About Blue Collar Computing(TM)

"Clearly, dramatically more compute capability is required...whitehouseto achieve needed results within the time frames required to affect the design process."

-Grand Challenge Case Study:
Full Vehicle Design Automation for Global Market Dominance.
Council on Competitiveness

What is Blue Collar Computing?

Blue Collar Computing (BCC) is advanced modeling, simulation and analysis (AMSA) for industries that do not currently have the time, money or expertise to invest in these crucial resources. Larger industries already know the important role that modeling, simulation and analysis plays in their success; the Ohio Supercomputer Center (OSC) is working to bring the power of AMSA to small to midsize companies.

For more information about how to apply AMSA to your industry contact us.

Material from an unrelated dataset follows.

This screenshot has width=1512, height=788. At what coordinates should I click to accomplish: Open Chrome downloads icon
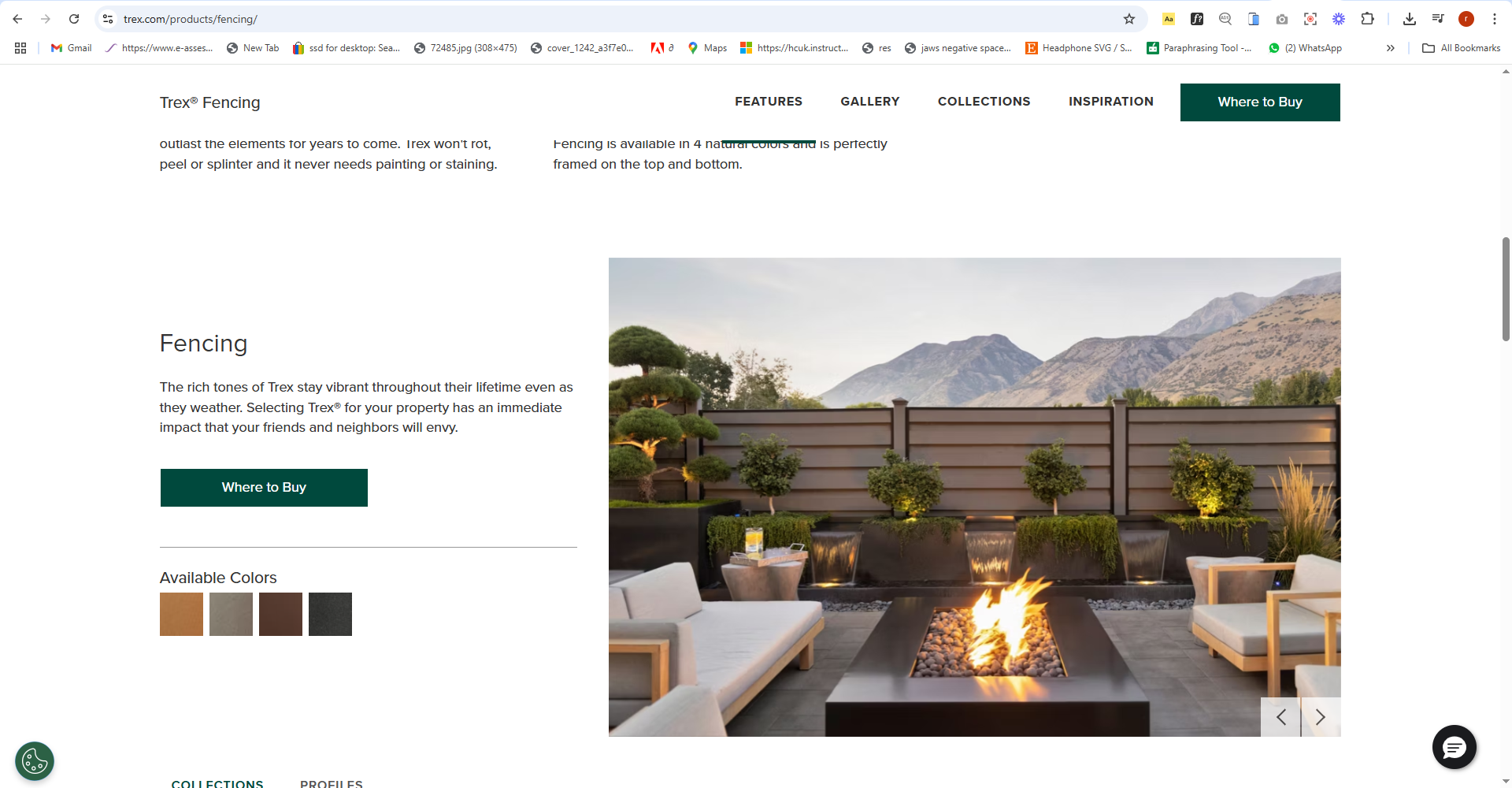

Why Blue Collar Computing?

American manufacturers are under continuous pressure to deliver goods at lower price points and with improved quality. A key technology for achieving these goals is the use of advanced computational models and simulations at both the engineering design level, as well as the manufacturing level. Modeling in design processes allow engineers to explore a greater area of the possible “design space” for a product and deliver better designs in shorter times. Manufacturers can use simulations to analyze the behavior of materials during the manufacturing process and, based on that knowledge, improve efficiency by adjusting processes to improve yield and reduce waste.

Large companies have found a competitive advantage from such simulations by leveraging high-performance computing (HPC) systems and High Performance Technical Computing (HPTC) software. For example, General Motors is using parallel computing to simulate the crash testing of automobiles. General Motors claims that the digital computer crash simulations, made possible due to HPC hardware and HPTC software, can reduce the number of full-size crash vehicle tests by more than 85%, at a cost of $500,000 per test [1].

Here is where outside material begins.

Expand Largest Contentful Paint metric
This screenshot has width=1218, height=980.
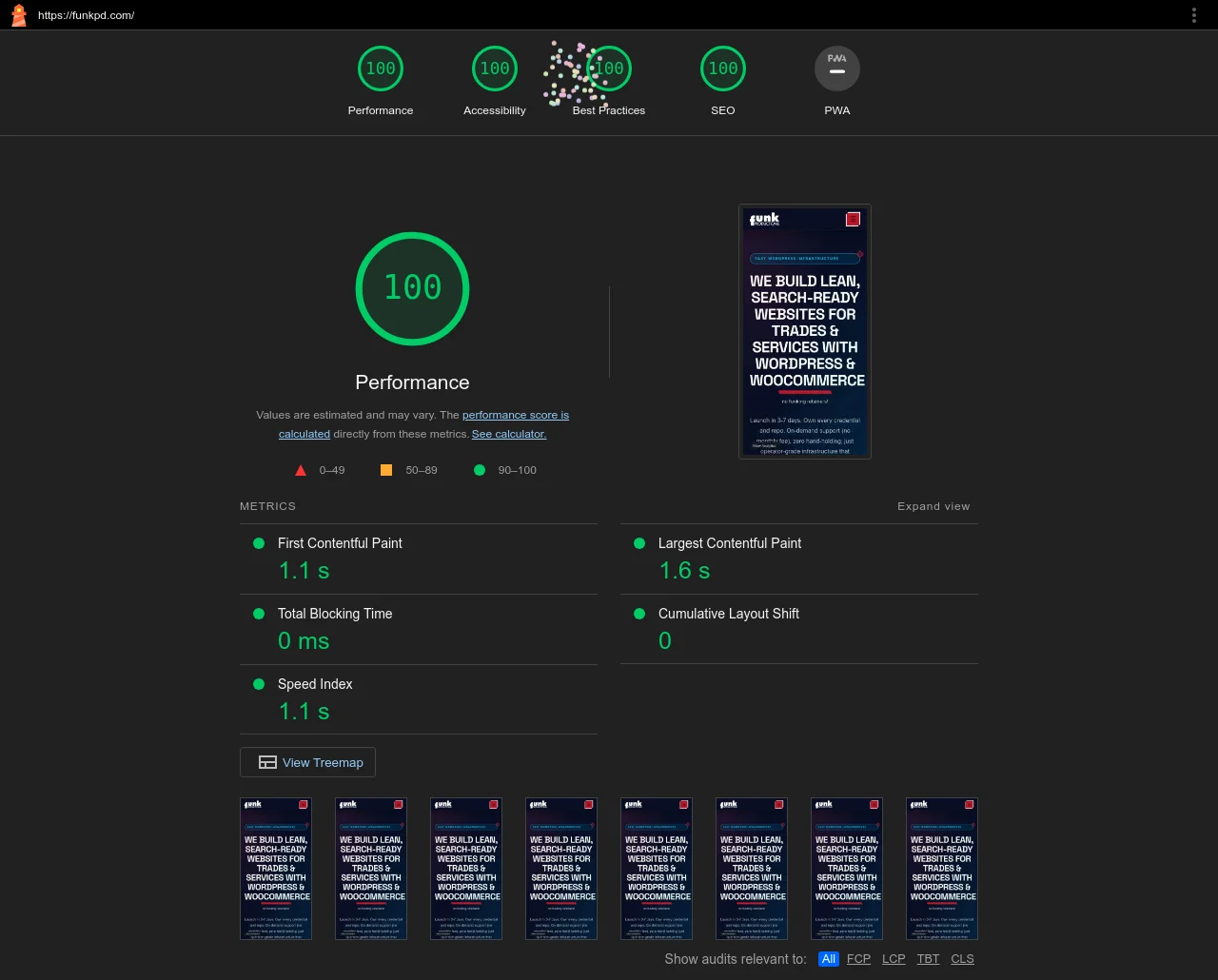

Unfortunately, only the largest firms have realized the advantages of advanced modeling and simulation. These firms had to make substantial investments to:

   1. Develop in-house computational modeling and simulation expertise
   2. Purchase the required HPTC software
   3. Purchase an HPC system (or HPC machine time from a shared center)

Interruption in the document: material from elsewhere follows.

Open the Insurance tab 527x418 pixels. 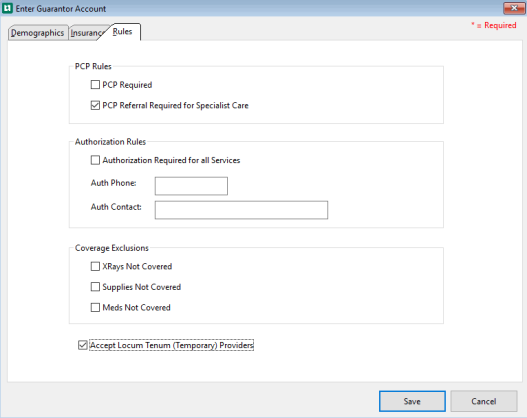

These “barriers to entry” place an undue burden on small and medium sized firms. This, in turn, leads to underutilization of computational simulations that can lower costs and improve efficiency.

Blue Collar Computing (BCC) is an approach to supplying advanced modeling, simulation and analysis solutions to companies without requiring large up-front investments. The BCC model is service-oriented, relying on amortizing the cost of expertise, software and hardware across many firms to reduce individual expenditures. The BCC model will enable the majority of U.S. firms to exploit AMSA.

Figure 1: OARnet provides network connectivity to BBC simulation services

How does Blue Collar Computing work?

In the BCC model, the client is a manufacturing or engineering firm that wishes to use computational modeling and simulation. These simulations may be run at varying levels of fidelity based on the criteria under study.

In this model, the simulation has several components:

1. Model Interface - The model interface is the user interface for the simulation application. An analyst (i.e, domain expert) creates the computational model and develops the model interface using knowledge of the client’s manufacturing process.
2. Small-Scale Solver - (Optional) HPTC software used to execute some of the numerical simulations. Provides faster turnaround time for small jobs.
3. HPC Portal Client - Together with the HPC Portal Server, provides middleware services between the client site and the HPC resource center. Handles transmission of job requests/results between sites.
4. HPC Portal Server - See above.
5. HPC Job Manager - Scheduler for shared systems at HPC center.
6. Large-scale solver - HPTC software used for computational simulation. Provides same functionality as small-scale solver, but may employ algorithms that have greater parallel scalability.

For more information about how to apply high performance computing to your industry contact us.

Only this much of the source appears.